Open dkelim1 opened 7 months ago
Hi honarkhah,
So meaning this is related to the above issue and there is no fix or workaround until #1798 is fixed?
Or we can only integrate VPA or HPA with OpenTelemetry Collector or Prometheus? Thanks.
/kind support /triage accepted
Hello,
We are having this same issue. The only workaround I have found is to run metrics-server on ec2 rather then Fargate. When running metrics-server on ec2, there are no issues or errors seen in the logs.
same question for k3s
# kubectl logs -n kube-system metrics-server-79f66dff9d-5sflh --tail 300 -f
Error from server: Get "https://10.1.4.13:10250/containerLogs/kube-system/metrics-server-79f66dff9d-5sflh/metrics-server?follow=true&tailLines=300": tls: failed to verify certificate: x509: certificate is valid for 127.0.0.1, not 10.1.4.13
facing the same for ec2? any workaround?
I had the same issue while I was upgrading my cluster, and the issue practically solved itself.

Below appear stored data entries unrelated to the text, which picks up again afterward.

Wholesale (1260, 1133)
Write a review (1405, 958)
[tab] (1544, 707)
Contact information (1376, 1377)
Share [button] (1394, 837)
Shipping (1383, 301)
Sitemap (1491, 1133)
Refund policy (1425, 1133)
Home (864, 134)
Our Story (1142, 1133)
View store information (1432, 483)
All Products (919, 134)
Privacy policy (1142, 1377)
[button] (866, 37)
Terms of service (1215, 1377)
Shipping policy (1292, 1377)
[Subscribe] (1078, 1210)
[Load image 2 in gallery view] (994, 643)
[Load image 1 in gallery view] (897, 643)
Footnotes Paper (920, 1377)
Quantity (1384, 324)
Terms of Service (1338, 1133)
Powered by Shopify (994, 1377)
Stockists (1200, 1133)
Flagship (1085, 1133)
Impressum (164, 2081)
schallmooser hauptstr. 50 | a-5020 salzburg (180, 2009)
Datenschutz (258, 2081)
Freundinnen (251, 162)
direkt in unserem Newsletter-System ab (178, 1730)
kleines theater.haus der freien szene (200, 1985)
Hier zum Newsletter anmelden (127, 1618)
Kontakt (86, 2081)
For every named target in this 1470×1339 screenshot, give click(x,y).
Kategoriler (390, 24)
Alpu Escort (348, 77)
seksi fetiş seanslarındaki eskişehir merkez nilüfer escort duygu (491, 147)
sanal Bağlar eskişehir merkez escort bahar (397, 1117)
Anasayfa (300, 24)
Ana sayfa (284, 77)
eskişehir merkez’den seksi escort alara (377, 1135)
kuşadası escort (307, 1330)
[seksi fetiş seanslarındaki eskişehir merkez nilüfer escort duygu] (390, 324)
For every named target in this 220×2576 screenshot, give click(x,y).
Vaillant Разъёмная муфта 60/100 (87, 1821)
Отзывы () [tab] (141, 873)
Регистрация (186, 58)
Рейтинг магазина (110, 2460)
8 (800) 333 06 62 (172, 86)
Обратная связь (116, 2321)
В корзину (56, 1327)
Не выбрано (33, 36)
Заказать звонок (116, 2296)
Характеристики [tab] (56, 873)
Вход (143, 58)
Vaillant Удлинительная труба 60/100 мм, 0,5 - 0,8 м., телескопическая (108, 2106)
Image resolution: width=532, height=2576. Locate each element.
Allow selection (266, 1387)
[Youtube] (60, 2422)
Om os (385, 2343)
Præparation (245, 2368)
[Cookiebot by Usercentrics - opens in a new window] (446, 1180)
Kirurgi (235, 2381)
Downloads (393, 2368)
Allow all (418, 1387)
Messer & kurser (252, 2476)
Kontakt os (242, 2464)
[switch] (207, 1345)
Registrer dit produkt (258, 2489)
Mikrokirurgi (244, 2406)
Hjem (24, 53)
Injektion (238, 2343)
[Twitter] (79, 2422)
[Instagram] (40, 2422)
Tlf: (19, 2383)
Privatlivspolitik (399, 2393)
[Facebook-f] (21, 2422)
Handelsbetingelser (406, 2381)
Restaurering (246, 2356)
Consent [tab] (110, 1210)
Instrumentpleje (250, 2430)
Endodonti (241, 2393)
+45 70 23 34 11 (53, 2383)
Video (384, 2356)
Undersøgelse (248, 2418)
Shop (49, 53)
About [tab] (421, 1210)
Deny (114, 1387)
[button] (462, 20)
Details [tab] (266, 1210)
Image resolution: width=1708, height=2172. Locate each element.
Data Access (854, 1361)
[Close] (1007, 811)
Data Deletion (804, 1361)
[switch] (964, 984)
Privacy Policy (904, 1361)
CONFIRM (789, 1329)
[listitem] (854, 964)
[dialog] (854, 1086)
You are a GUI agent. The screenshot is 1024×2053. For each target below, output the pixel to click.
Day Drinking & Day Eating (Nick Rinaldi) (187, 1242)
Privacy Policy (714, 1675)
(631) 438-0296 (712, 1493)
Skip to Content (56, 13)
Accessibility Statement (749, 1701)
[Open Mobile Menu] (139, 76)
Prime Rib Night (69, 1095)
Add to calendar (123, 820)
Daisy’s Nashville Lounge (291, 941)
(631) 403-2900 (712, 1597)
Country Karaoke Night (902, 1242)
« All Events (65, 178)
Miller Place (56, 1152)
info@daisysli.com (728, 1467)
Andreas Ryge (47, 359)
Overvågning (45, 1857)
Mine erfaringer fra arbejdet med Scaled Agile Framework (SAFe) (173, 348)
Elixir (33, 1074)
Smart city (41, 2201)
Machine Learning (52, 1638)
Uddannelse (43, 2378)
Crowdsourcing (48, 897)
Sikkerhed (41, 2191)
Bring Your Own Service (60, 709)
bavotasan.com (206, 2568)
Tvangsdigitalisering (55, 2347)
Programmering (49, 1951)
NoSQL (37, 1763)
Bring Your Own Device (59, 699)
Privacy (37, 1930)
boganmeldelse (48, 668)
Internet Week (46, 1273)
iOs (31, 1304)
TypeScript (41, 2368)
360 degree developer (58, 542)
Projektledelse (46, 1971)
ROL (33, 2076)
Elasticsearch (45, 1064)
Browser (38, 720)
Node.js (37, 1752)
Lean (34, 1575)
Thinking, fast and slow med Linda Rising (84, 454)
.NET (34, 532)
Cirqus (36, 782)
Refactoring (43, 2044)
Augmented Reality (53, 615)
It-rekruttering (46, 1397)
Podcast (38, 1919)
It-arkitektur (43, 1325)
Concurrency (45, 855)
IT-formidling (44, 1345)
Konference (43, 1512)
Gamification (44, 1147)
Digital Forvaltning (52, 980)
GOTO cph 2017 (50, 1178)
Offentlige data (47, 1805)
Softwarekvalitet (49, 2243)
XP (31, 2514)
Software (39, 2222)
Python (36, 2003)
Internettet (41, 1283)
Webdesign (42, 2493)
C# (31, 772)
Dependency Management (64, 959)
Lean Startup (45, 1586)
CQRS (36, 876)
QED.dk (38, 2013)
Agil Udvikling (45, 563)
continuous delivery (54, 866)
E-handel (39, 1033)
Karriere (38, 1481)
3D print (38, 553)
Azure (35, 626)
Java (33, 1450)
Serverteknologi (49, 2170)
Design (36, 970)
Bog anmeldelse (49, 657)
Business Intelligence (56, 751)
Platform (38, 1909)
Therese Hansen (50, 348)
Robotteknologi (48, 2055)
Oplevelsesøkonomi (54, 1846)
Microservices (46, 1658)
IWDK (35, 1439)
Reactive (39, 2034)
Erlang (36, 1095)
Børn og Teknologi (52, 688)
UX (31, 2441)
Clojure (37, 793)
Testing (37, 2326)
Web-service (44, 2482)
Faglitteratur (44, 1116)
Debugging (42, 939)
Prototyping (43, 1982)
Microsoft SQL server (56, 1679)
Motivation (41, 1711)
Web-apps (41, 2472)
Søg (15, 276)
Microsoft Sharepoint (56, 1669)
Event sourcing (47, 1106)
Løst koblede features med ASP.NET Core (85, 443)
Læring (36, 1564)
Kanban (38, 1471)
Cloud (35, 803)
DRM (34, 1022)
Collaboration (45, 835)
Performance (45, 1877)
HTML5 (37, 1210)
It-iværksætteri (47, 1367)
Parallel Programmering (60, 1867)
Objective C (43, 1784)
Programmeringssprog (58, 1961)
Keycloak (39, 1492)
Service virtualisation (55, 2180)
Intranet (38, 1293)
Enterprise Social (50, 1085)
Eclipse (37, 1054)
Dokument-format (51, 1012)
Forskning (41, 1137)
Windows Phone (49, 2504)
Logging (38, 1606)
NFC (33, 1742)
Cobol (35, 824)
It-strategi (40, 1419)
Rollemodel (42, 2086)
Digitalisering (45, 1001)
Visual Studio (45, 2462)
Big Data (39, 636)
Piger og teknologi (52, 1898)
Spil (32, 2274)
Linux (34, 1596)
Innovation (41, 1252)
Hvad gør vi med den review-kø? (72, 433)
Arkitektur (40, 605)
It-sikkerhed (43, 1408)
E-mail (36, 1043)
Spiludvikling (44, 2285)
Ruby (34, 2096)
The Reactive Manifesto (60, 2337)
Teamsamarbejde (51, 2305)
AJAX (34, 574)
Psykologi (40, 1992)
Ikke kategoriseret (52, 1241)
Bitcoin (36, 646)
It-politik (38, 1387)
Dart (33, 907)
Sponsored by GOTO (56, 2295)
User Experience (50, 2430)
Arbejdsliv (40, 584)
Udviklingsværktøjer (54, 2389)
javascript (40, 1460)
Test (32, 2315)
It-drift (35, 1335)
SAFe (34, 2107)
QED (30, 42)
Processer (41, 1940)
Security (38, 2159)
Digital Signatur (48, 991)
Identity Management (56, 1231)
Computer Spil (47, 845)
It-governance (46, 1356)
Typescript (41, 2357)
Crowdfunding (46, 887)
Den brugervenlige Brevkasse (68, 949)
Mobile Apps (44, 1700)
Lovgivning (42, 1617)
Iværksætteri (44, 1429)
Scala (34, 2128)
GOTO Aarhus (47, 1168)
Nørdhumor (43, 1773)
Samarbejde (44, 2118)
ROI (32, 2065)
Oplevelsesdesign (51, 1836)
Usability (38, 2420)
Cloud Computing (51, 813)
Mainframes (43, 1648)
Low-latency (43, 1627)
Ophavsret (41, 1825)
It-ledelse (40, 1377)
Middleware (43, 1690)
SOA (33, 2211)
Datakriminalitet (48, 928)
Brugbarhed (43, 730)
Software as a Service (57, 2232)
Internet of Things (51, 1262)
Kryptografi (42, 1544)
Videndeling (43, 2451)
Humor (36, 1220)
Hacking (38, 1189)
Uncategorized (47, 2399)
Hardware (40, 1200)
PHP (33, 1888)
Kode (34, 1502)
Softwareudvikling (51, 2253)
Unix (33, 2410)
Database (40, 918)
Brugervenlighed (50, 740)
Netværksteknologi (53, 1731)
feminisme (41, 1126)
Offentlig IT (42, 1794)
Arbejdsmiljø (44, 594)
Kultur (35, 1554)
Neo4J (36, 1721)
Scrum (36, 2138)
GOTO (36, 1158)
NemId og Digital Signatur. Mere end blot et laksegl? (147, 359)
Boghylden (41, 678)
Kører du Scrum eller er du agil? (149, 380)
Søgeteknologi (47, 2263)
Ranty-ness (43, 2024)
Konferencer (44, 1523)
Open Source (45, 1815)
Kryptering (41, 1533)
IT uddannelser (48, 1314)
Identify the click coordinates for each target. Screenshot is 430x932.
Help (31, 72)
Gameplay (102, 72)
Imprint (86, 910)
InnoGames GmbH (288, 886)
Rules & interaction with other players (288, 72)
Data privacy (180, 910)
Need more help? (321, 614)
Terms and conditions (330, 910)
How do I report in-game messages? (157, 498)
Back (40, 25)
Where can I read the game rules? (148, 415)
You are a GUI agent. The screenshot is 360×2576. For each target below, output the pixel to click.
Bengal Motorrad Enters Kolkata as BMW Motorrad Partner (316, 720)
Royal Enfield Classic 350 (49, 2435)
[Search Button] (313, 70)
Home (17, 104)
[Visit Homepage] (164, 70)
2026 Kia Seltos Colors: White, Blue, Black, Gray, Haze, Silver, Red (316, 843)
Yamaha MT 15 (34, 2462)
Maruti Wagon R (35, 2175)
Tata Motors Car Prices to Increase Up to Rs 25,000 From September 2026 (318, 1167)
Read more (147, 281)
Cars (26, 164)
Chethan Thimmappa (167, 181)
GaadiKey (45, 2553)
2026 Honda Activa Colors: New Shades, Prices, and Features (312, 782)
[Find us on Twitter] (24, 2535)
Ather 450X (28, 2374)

Tl;dr: check if you have any other clusters using similar fargate profiles, and if they're on different versions, upgrade them to match. I had dev and prod. Even though they're completely different clusters (with their own nodes and fargate profiles), they broke each other (and fixed each other). I'm still not quite sure what caused my issue, but I'm leaving my story below in case it helps someone else.
long version:
I have two clusters: dev & prod, both were on 1.25 using Fargate, with a working metrics-server (been working fine since 2020), and I needed to bring both to latest EKS. Yesterday, I initially updated my dev cluster to 1.26. I then restarted all deployments. I noticed that after the update, my nodes' kubelet remained on 1.25, even after several restarts, which was odd. I decided to update my addons, so I updated my coredns to v1.9.3-eksbuild.11
, and then also decided to update my metrics-server. That's when I noticed that the restarted metrics-server is unable to scrape itself. I spent 2 hours trying to understand why (how I found this issue). I thought maybe it was the version of the metrics-server, so I downgraded back to 3.8 (from 3.12), but it was still broken, unable to scrape itself.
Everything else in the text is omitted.